Back in the 60s a new class of fabrics was developed, called Aramids with DuPont at the forefront of their creation. Two fabrics in this class have become the cornerstones of modern Soldier Survivability; Kevlar and Nomex. They provide Ballistic and Fire protection respectively. Kevlar was initially developed by DuPont for tire belts but not put to its current use until the early 70s. Nomex on the other hand was quickly integrated into flying and space suits not long after its creation.

The most compelling portion of the visit was the ThermoMan lab. Composed of 122 sensors, ThermoMan was designed with the assistance of NC State. In addition to the mannequin, there is also a skin burn injury model that takes data collected at the sensors and displays how a thermal threat would equate to an injury to the human body. One interesting aspect of the ThermoMan over other testing methods such as the commonly used vertical flame test is that the ThermoMan tests not only the material’s performance but also the garment’s overall design and construction. This is a critical factor in protecting a wearer from thermal threats. If a flame can get inside a garment then the wearer might as well not be wearing FR at all. Interestingly, the pocket configuration of the issue flight suit is designed to provide additional protection for the wearer by doubling the layers of Nomex in certain key areas. Testing has revealed that most injuries actually occur after the flame threat is removed and the wearer is subjected to residual heat retained by the garment.

We witnessed two burns consisting of a 3 second burn delivering 6 calories. It is intended to replicate a JP4 fire. In the first burn, an issue CWU-27/P US issue flight suit manufactured from Nomex III.

As you can see, minimal damage was sustained by the ThermoMan due to the material and design of the flight suit. it is important to note that while the ThermoMan does a great job predicting injuries, actual injuries may vary due to a wearers body and the fit of the garment. Experience has shown that 1% injury equates to 1 day in the hospital. In this case, the ThermoMan indicated 7% injuries.

In the second, a similar looking flight suit manufactured from 65/35 PolyCotton was subjected to the same threat. PolyCotton, a mixture of 65% Polyester and 35% Cotton is commonly found in Chinese made garments. There IS a place for this fabric, but as you will see in the video, it isn’t in a flame threat environment. Rather, PolyCotton is a cool fabric and very good for use in warm climates. The choice of materials goes back to our recent article concerning knowing your equipment, the threat, and environmental conditions and making an informed choice about which equipment to choose. As you can see the PolyCotton not only caught on fire but it continued to burn even after a direct flame was removed. In this case, the ThermoMan sustained 75% injuries.

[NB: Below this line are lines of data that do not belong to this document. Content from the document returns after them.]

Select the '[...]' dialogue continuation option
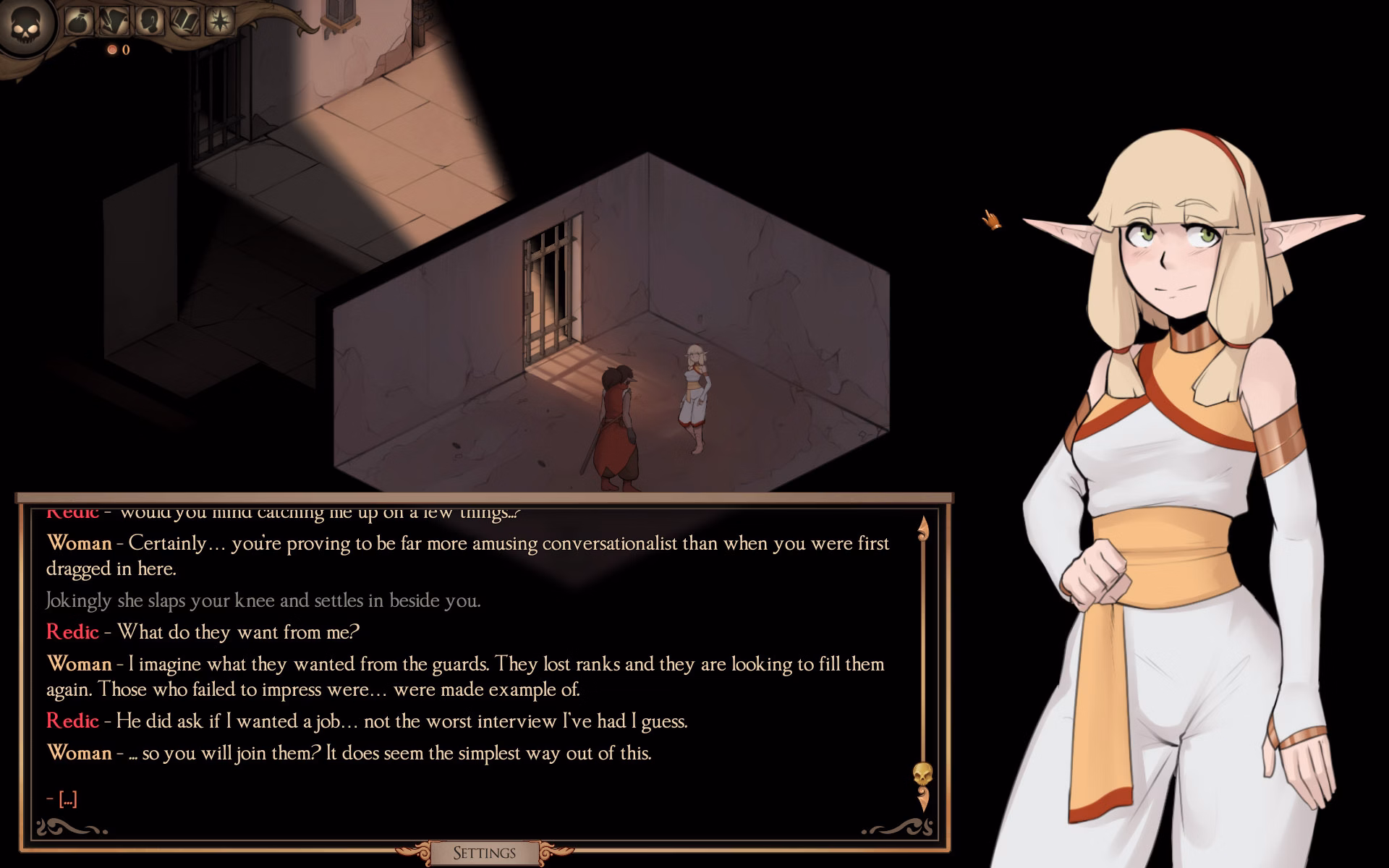The width and height of the screenshot is (1389, 868). 68,798
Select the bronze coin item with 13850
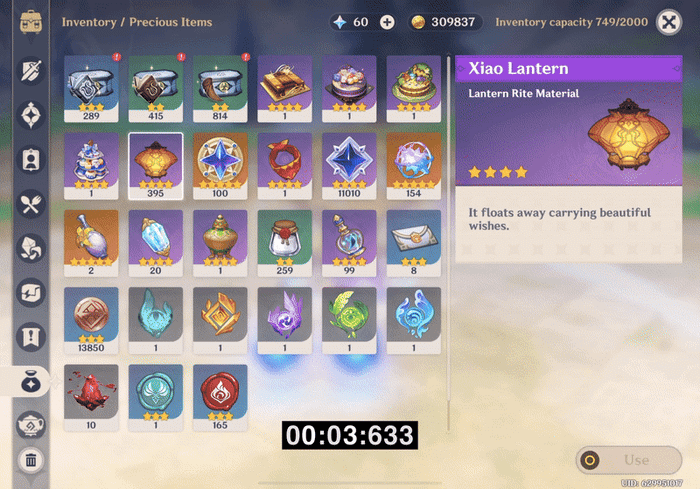 (x=90, y=316)
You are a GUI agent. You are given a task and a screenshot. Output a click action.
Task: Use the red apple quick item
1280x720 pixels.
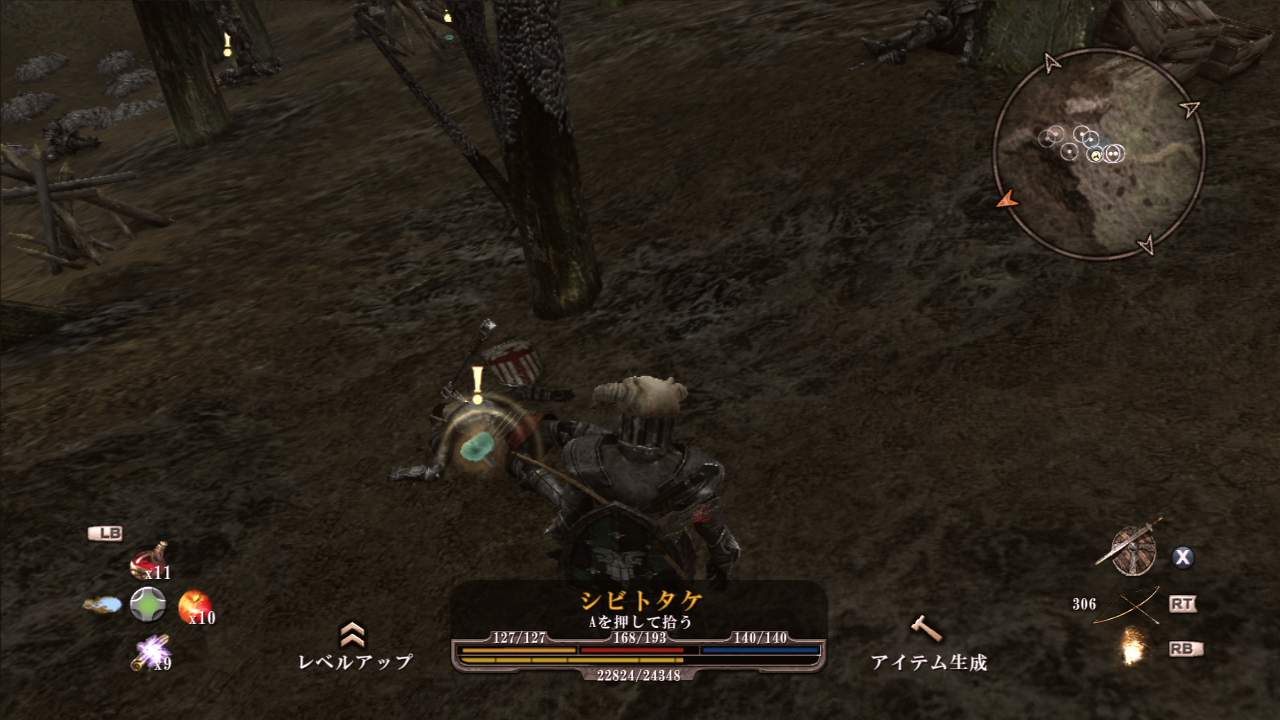[193, 605]
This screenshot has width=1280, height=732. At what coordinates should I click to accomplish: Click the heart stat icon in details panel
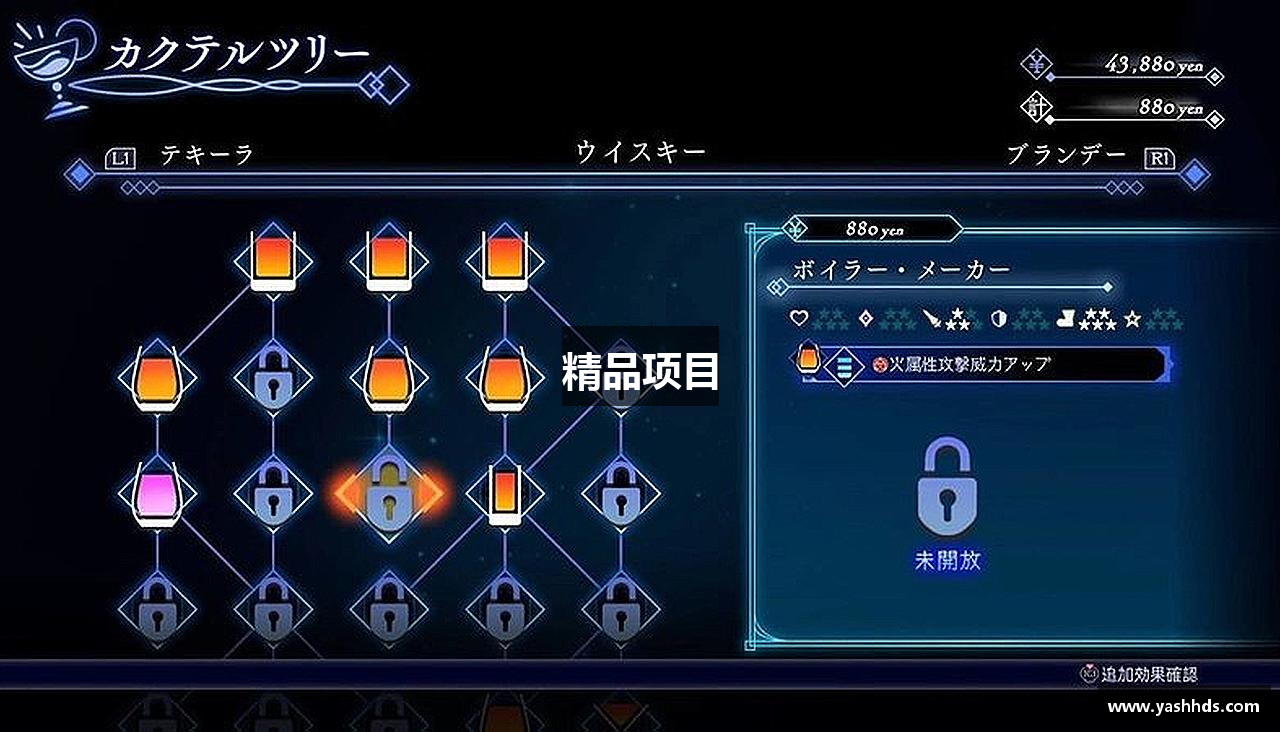(x=801, y=316)
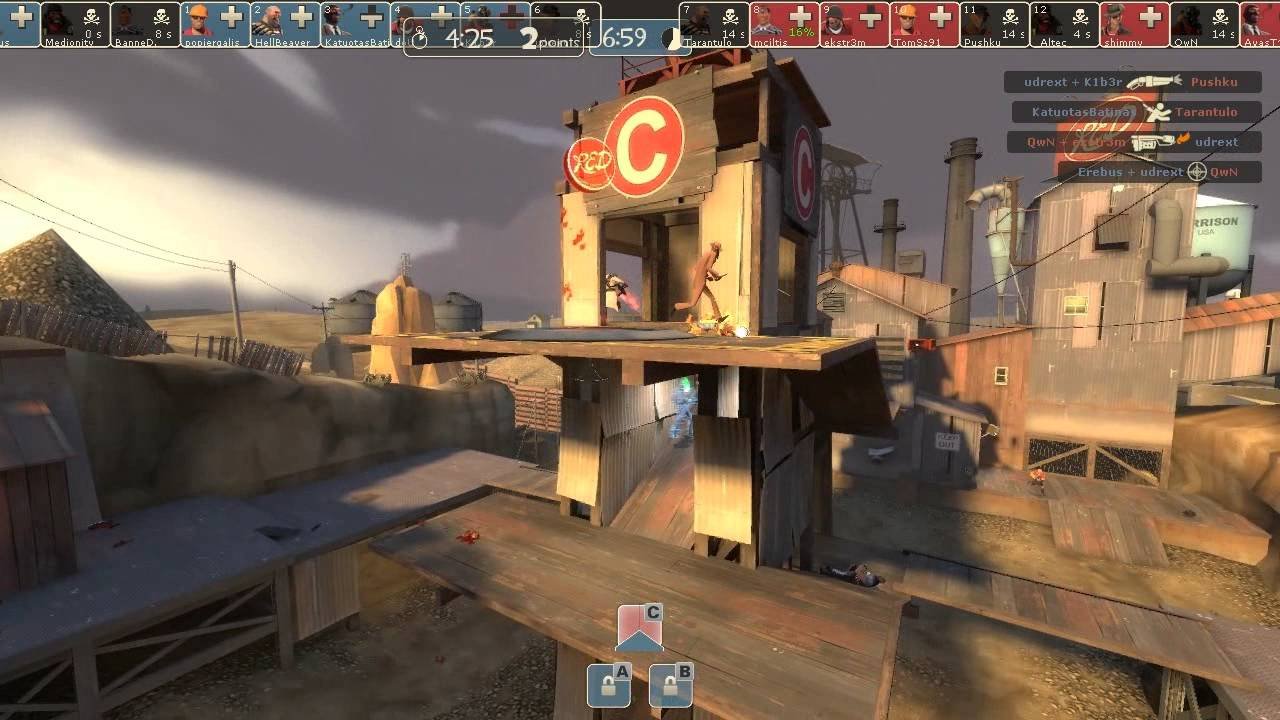The image size is (1280, 720).
Task: Select Medionity's dead player panel
Action: 75,24
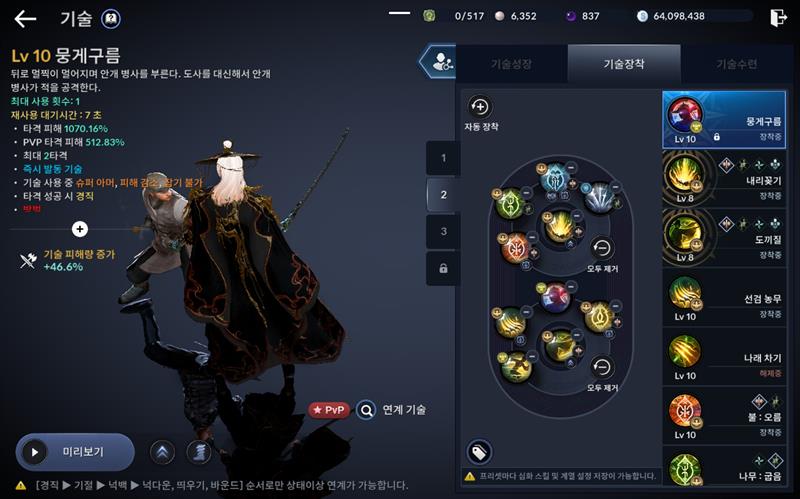Expand the skill damage plus button
Viewport: 800px width, 499px height.
coord(80,229)
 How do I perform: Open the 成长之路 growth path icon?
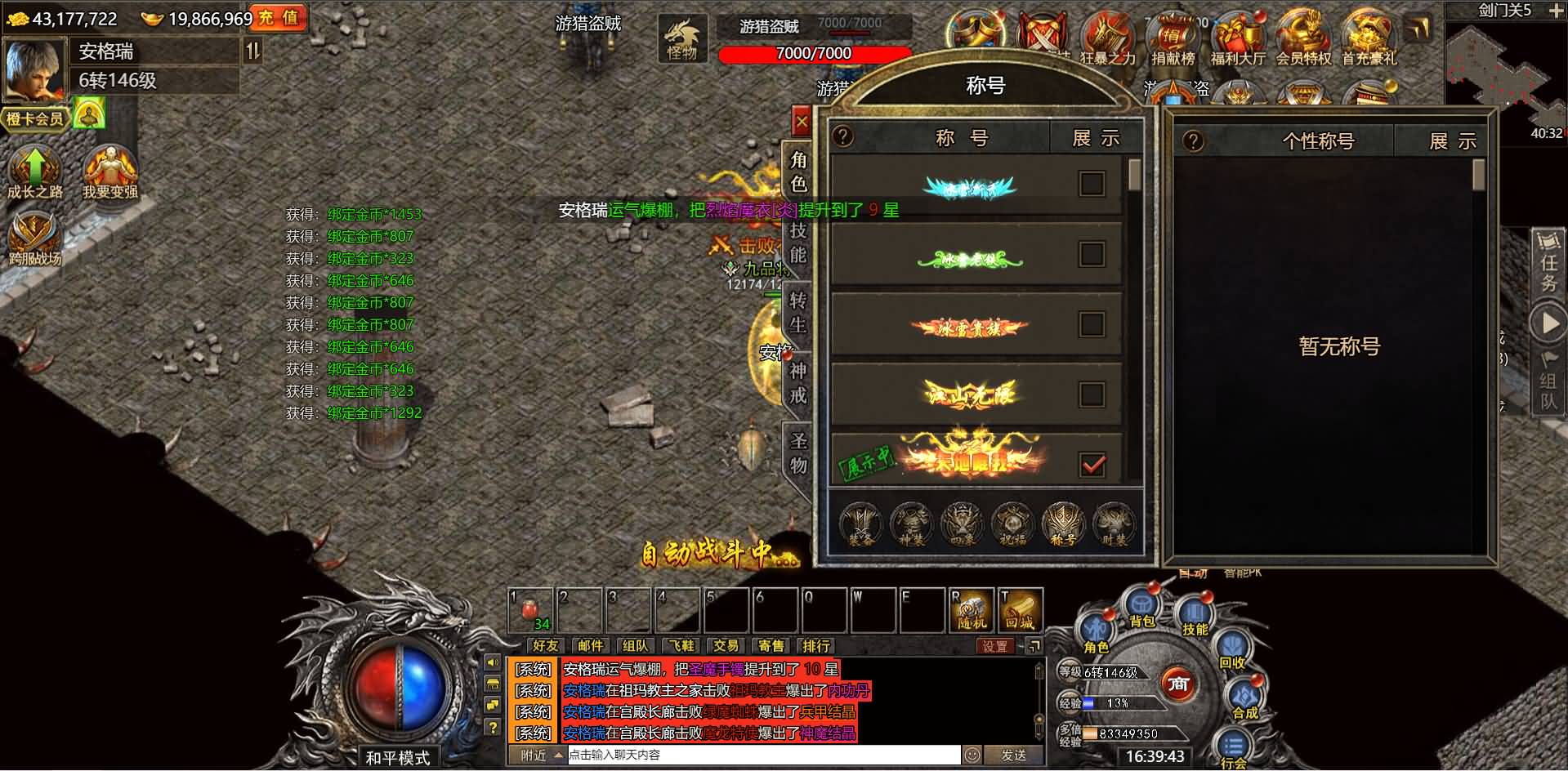click(34, 172)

During our visit to the ballistics lab we witnessed a demonstration of testing of an armor vest and were introduced to the various apparatus used during testing. Additionally, we were given the opportunity to try out first hand correctional armor which is designed to stop stab and puncture threats. We were amazed at how much differently ballistic and correctional armor reacted to the icepick type of shiv commonly found in correctional facilities. The bottom line is that correctional armor works.

We were fortunate enough to be able to discuss a variety of current Soldier Systems issues with the DuPont team but probably the most important message we got was that DuPont is constantly looking at new ways to use their flagship products. Adaptability is the key as they not work to improve the performance of their materials but also as they seek new ways to use their products as well as combine them with other fibers.

While in years past many vendors would have pushed monolithic solutions to threats, it makes more sense now to develop hybrid solutions that combine multiple fibers into a more robust material. This way, the best characteristics of different materials can be combined into a common solution.

Overall, the meeting was excellent and we left with a greater appreciation of the level of commitment DuPont has to protecting our troops and public safety professionals.